W życiu wielu osób pasjonujących się kulturystyką, przychodzi taki moment, gdy proces przyrostu masy mięśniowej zdecydowanie zwalnia. Jest to spowodowane dojściem do naturalnej granicy możliwości naszego organizmu. To punkt, którego nie sposób przeskoczyć. Właśnie wtedy znaczna część osób decyduje się na rozwiązanie jakim są prohormony.
Co się kryje pod tą nazwą? To naturalne ekstrakty roślinne, które wspomagają regulację gospodarki hormonalnej. Można zatem stwierdzić, że są to naturalne substancje anaboliczne. Wiele osób uważa, że są tak skuteczne, jak sterydy, jeśli chodzi o przyrost siły. Dobrze sprawdzają w budowaniu beztłuszczowej masy mięśniowej. Mają kilka efektów ubocznych, jednak niektóre z nich mogą być odbierane jako pozytywne, np. gęsty zarost na twarzy, głębszy głos, lepsze wyniki sportowe, szybsza regeneracja i zwiększony popęd seksualny. Niestety istnieje też wiele negatywnych skutków. Możemy złagodzić niektóre z nich, ale nie jesteśmy w stanie całkowicie wyeliminować ich wszystkich. Niektóre z niepożądanych działań obejmują trądzik, nadciśnienie, uszkodzenie wątroby, wypadanie włosów, bóle i zawroty głowy, a także ogólne rozdrażnienie i agresywność.
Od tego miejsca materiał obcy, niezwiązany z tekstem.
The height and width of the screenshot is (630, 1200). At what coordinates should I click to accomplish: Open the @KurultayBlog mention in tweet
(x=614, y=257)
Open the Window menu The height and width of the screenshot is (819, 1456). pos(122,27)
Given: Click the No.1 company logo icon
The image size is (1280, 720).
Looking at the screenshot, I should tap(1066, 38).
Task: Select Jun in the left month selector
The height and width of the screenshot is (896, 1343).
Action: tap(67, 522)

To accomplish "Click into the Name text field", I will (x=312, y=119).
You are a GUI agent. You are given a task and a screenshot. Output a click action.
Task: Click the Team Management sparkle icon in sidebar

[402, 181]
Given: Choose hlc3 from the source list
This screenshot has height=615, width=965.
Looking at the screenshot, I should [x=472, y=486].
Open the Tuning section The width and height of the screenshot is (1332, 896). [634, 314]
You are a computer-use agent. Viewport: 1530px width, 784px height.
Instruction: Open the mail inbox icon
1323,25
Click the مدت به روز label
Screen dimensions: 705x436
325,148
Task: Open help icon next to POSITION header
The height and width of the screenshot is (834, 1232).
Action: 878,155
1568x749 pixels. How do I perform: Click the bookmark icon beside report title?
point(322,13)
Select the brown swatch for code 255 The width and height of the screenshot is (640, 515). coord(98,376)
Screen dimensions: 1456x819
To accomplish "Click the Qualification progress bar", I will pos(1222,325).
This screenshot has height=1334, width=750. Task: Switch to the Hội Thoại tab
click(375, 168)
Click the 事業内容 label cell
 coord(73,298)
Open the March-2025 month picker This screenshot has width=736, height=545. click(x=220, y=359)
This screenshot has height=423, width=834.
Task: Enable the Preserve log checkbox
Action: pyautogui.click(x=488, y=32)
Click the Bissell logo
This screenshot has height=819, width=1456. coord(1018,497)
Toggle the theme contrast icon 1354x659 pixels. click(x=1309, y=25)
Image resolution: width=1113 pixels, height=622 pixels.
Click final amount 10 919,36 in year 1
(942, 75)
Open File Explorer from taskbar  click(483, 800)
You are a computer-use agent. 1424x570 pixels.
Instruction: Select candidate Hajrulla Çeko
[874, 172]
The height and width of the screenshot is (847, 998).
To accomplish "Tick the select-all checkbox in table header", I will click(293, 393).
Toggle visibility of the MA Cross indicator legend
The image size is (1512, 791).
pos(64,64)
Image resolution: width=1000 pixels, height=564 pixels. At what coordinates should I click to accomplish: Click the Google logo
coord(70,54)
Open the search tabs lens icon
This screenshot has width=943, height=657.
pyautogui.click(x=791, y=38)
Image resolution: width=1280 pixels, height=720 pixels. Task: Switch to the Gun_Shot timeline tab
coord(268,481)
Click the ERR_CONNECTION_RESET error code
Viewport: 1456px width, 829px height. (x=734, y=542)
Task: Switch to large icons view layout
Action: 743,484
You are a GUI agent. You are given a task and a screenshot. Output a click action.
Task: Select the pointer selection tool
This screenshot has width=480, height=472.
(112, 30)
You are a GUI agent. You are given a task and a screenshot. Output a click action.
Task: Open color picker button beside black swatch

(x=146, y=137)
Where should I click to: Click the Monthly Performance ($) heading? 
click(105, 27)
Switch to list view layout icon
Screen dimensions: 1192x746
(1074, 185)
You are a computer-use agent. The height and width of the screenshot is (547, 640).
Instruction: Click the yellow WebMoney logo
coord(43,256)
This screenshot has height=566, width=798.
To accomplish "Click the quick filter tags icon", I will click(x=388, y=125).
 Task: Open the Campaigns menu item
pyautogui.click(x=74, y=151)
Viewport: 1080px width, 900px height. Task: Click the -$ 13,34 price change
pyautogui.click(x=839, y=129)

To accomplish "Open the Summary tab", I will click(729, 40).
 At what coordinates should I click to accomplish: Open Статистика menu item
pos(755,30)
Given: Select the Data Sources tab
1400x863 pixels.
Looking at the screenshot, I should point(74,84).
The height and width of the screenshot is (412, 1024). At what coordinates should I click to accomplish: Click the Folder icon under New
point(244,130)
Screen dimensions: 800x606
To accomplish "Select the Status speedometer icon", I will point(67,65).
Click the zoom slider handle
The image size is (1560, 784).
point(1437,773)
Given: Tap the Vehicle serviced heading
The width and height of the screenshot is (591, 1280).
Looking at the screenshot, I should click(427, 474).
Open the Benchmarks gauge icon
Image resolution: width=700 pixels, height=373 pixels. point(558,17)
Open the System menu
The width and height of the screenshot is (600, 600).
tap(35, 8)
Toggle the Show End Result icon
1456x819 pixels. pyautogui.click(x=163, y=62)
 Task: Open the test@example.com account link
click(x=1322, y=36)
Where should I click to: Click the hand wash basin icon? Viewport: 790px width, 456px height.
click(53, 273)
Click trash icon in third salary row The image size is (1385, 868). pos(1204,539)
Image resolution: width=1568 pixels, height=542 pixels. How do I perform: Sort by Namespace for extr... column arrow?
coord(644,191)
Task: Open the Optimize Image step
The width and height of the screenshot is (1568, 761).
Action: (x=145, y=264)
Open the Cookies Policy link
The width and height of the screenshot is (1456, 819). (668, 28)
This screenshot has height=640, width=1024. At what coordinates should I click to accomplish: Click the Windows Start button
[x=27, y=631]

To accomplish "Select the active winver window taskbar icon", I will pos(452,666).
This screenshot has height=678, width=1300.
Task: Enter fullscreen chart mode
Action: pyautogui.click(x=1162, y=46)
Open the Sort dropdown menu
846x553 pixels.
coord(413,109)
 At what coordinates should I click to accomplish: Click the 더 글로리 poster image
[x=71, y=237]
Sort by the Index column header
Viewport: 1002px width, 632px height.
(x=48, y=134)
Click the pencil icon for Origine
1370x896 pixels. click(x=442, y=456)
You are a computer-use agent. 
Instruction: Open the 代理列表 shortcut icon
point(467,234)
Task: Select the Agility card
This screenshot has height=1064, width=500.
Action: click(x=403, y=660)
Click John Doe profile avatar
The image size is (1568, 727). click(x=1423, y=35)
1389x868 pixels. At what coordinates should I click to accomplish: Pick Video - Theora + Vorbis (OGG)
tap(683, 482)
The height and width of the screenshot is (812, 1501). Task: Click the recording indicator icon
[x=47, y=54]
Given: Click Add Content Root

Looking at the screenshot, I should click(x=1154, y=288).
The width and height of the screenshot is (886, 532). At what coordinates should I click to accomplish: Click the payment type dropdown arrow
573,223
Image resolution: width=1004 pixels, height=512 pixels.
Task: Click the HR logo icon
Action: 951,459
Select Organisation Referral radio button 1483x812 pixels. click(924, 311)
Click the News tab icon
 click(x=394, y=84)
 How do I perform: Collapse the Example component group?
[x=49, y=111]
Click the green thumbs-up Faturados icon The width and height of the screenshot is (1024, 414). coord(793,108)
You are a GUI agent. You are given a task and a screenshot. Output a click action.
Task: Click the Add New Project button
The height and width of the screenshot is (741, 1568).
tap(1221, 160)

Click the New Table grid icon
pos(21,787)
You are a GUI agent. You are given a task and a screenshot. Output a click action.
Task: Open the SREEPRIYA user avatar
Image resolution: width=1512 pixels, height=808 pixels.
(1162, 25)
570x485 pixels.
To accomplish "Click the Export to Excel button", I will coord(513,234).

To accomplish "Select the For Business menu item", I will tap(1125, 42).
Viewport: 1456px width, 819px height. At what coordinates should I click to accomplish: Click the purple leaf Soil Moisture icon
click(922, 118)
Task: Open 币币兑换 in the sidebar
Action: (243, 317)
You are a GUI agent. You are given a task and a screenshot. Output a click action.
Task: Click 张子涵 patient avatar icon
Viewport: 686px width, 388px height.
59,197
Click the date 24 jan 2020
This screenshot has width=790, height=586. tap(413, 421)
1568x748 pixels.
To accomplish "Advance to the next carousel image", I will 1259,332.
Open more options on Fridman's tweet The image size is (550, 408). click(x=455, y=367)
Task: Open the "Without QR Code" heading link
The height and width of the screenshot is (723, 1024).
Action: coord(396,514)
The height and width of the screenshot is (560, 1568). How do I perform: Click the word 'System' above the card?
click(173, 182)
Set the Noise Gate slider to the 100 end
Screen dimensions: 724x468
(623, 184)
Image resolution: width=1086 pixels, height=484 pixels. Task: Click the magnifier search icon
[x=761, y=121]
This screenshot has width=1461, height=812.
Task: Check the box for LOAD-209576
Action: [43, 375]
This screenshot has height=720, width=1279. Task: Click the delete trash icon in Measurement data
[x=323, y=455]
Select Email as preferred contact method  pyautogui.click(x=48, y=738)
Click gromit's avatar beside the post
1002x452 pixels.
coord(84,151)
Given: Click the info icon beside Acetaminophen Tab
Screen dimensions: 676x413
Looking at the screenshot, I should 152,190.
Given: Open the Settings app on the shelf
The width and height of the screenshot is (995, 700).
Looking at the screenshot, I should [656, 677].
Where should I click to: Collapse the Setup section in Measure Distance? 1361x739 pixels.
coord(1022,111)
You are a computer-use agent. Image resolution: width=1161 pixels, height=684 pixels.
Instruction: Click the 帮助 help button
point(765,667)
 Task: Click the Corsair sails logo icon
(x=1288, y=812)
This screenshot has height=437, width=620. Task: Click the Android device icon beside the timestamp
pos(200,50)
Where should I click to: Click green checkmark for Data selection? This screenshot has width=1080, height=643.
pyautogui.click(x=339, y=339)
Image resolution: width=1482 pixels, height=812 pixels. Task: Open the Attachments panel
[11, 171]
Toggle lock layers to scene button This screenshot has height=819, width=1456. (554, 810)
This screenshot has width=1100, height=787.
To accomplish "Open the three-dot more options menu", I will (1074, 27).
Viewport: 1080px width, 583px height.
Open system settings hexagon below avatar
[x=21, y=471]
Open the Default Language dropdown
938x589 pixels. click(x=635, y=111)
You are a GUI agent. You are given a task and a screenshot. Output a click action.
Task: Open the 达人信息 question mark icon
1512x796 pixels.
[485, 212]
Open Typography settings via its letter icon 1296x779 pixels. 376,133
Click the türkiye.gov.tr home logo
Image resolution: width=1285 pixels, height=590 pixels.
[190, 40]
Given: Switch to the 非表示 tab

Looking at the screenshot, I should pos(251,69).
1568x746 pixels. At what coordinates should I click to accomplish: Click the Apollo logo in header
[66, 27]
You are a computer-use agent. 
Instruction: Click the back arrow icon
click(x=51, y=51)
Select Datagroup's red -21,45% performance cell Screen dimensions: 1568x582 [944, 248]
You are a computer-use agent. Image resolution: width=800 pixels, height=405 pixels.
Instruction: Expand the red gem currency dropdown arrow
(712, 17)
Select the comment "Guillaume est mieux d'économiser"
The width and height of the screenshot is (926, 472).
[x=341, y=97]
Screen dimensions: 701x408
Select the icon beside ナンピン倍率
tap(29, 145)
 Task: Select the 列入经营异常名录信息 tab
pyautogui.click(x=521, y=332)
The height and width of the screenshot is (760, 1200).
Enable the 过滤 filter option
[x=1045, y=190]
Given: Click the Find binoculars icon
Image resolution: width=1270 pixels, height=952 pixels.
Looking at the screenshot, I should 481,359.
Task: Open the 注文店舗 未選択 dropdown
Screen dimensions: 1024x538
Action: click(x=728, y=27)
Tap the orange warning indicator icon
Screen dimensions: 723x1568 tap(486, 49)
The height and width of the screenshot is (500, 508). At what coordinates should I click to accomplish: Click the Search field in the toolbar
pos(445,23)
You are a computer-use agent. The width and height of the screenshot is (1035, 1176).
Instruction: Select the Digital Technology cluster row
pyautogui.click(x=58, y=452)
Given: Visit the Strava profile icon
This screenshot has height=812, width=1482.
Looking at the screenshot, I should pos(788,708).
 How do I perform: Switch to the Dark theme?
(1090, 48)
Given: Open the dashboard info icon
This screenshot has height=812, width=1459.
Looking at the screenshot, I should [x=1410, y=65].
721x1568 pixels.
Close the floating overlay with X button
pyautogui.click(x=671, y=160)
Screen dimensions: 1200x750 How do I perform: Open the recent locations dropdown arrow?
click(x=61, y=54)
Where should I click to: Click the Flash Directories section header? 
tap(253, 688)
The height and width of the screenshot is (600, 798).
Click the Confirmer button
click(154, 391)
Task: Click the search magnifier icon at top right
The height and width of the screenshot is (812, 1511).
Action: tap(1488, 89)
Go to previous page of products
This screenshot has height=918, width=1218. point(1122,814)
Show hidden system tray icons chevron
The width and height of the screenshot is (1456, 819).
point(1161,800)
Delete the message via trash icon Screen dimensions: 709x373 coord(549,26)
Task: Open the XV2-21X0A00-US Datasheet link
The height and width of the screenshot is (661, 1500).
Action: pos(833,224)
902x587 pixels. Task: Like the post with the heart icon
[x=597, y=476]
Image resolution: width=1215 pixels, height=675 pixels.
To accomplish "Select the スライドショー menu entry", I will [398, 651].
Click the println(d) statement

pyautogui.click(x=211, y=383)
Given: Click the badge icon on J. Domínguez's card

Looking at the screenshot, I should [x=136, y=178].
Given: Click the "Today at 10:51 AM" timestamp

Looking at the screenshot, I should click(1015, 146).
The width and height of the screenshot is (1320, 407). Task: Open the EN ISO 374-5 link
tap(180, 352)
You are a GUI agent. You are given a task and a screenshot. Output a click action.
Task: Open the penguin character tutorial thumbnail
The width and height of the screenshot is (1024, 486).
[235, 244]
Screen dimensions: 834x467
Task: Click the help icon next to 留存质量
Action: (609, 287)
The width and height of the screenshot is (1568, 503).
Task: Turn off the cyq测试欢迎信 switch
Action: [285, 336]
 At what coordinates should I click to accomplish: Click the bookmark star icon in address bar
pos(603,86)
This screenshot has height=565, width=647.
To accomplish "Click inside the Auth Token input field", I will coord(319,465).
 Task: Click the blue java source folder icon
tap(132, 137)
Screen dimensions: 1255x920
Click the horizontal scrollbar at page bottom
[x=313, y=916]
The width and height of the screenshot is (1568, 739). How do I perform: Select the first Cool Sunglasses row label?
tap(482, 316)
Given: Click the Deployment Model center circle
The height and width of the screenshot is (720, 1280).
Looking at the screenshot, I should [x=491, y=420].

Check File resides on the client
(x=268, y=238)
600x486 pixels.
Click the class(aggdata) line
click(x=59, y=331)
Sprawdź: Prohormony od WXN Labs
Prohormony to dość skuteczne narzędzie do budowania masy mięśniowej. Musimy jednak pamiętać, że powinny je stosować tylko osoby z dużym doświadczeniem, których gospodarka hormonalna jest już uregulowana, czyli takie po 25 roku życia. Bezpieczeństwo w kulturystyce zawsze powinno być priorytetem. Dlatego w wypadku zdecydowania się na wprowadzenie takiej suplementacji, powinniśmy na bieżąco monitorować stan swojego zdrowia.